Scary thing is that run-off is just getting started! People keep talking about northern Utah -- justifiably so -- but southern Utah is about to get flooded as well. Here's a picture of the Sevier River from yesterday (5/9/11):










you can't even see the stream banks. And -- temps yesterday were 20 degrees below normal. Wait until later this week when temps rise and start melting all that fresh snow...


----------



## Kingfisher (Jul 25, 2008)

ya... its just about ready to bust... think about these:
hyrum has about 5,000 acre feet to fill, forecast is for 106,000. smith morehouse has about 5,000 af to fill, forecast is for 220,000. lost creek has about 7,000 af to fill, forecast 39,000. east canyon to fill 9,000 forecast is for 71,000 pineview to fill 45,000 forecast is for 275,000. jordanell and deer creek to fill, 120,000 forecast is for 260,000.
as of yesterday, the bear river had lost 7% of its snowpack, the weber 1%, the provo 9% and the duchesne 16%. normally we would have been in the 50% to 60% snowpack melted state by now. bear lake came up 132,000 acf in april, highest ever. without any mountian snowpack melt. sevier river kingston - second highest april flow since 1915. gonna be fun.


----------



## Mrad (Mar 25, 2011)

Otter Creek is on the verge of being fished out. Hopefully the fish trucks dump a bunch in there this summer. Been a super slow spring down there. There's just not many fish in it and there's a ton of feed so the ones left are getting picky. They're also getting big though.


----------



## Fishrmn (Sep 14, 2007)

Mrad said:


> Otter Creek is on the verge of being fished out. Hopefully the fish trucks dump a bunch in there this summer.
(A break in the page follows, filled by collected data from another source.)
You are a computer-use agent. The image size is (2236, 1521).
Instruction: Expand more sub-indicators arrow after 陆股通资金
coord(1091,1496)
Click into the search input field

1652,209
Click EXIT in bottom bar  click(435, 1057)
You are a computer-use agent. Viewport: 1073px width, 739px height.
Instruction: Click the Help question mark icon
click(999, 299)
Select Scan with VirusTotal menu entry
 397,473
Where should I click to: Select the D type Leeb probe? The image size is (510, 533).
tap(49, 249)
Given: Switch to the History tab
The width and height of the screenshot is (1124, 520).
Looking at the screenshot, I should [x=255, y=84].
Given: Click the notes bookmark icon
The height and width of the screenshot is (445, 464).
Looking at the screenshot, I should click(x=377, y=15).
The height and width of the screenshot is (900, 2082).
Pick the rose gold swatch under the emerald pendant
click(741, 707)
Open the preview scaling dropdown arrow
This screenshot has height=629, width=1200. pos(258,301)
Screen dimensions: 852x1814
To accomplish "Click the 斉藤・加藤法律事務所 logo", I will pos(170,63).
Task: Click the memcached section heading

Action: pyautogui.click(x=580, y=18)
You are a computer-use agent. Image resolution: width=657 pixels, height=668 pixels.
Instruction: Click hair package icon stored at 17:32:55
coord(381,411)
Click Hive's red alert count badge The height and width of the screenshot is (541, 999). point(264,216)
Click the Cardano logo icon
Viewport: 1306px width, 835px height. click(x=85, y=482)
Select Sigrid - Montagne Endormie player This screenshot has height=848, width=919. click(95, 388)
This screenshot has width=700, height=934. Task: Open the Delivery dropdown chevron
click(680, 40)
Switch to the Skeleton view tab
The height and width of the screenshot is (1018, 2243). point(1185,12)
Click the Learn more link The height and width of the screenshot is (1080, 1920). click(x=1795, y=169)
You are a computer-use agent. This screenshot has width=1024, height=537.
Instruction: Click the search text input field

Stocking report from last year and this year:


> OTTER CR RES	PIUTE	RAINBOW	16800	7.4"	08/06/2010
> OTTER CR RES	PIUTE	CUTTHROAT	84348	2.13"	09/23/2010
> OTTER CR RES	PIUTE	RAINBOW	19950	7.03"	09/30/2010
> OTTER CR RES	PIUTE	RAINBOW	19600	7.03"	09/30/2010
> ...


Looks to me like they've been planting the heck out of it. Maybe someone ought to find a way to eliminate the cormorants. Or any other species that takes more than their fair share of the fish. :mrgreen: :mrgreen:

Fishrmn


----------



## Mrad (Mar 25, 2011)

That sounds like a ton of fish, but they must not be making it much past the fish eating birds. Not many fish showing up on fish finders. With those kind of numbers they should be everywhere. Maybe they're getting washed down the canyon to piute. The heck with that windy SOB anyway, a little birdie told me the ice is coming of strawberry as we speak. Atleast I know I can catch a chub or sucker up there. :shock:


----------



## wyoming2utah (Sep 12, 2007)

Spring gillnetting showed that the reservoir has lots of fish....generally, when a reservoir or lake fills in the spring and has tons of water, the fishing gets really tough--lots of food! Also, fish finders are poor ways of determining how many fish are in a lake/reservoir. My bet is that the fish are there, just not easy to catch.

http://www.sltrib.com/csp/cms/sites/slt ... d=51636529


----------



## Fishrmn (Sep 14, 2007)

When a body of water is just thawing out from the clutches of winter's ice, it is almost the same temperature from top to bottom, inlet to outlet, shallow to deep. Therefore, there is no reason for a fish to go deep to find a comfortable spot, or food. When fish are shallow, they don't show up on fish finders very well. They've gotta be under the transducer, and at 6 or 7 feet deep the cone of the transducer is about a 2 foot diameter circle. Not very many fish will be directly under a boat that is trolling by at 6 feet over their heads. That is why side planers were invented. A lot of the food that the fish are after is close to shore, and very shallow. I would say that most fishermen cast way too far from shore, and fish way too deep at this time of year.

Fishrmn


----------



## Mrad (Mar 25, 2011)

Well strababby gave me back my mojo tonight. Fishing is as epic as it gets on the berry. Tonight was magical. Fish were litteraly everwhere and eating everything thrown at them. A guy needs a trip or too like this to charge his batteries and rebuild his cofidence. I'm ready for it all bring it on! -()/-


----------